- What the exercise asks -
From the line that contains "621x409 pixels. Task: Expand" through the line that contains "Screen dimensions: 424x261", output every line of the listing below exactly and leave out all the rest.

- Source data -
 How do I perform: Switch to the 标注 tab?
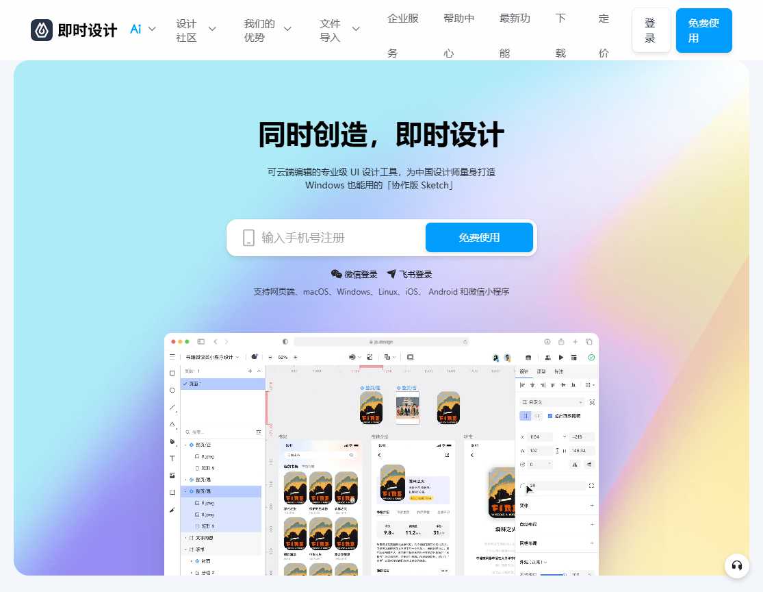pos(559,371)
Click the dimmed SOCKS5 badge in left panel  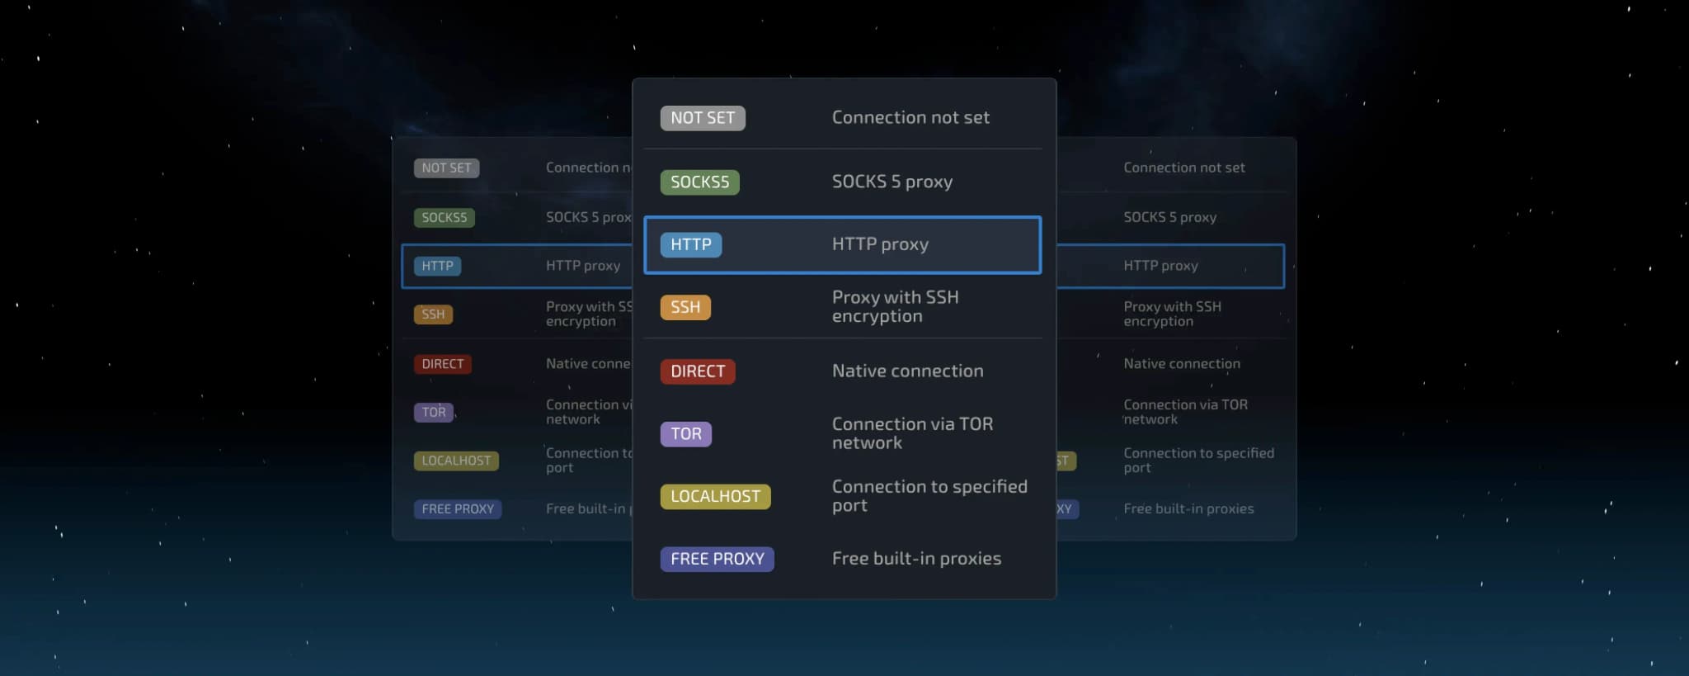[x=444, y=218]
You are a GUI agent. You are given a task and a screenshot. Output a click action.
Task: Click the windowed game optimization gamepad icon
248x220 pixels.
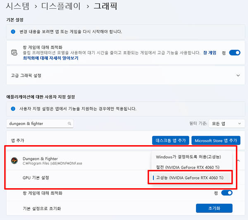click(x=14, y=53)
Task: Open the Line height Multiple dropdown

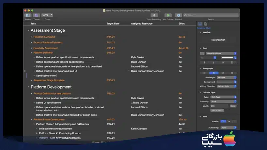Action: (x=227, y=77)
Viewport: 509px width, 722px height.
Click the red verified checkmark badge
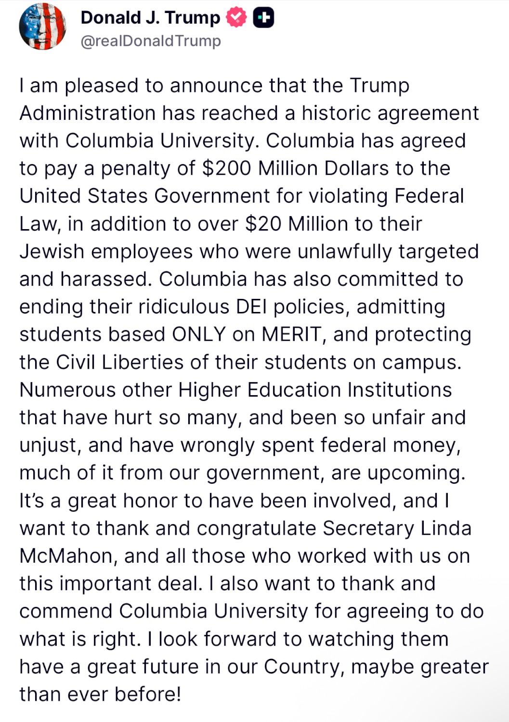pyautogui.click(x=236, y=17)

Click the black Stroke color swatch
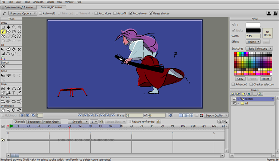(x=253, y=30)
...
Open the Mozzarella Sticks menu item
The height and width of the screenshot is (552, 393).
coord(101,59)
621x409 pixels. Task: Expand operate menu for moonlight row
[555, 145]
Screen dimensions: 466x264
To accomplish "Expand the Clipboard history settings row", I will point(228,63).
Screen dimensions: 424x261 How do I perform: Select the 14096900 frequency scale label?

- Response below -
621x409 pixels. Task: Expand operate menu for moonlight row
[555, 145]
Screen dimensions: 466x264
To accomplish "Expand the Clipboard history settings row", I will point(228,63).
Screen dimensions: 424x261 How do I perform: Select the 14096900 frequency scale label?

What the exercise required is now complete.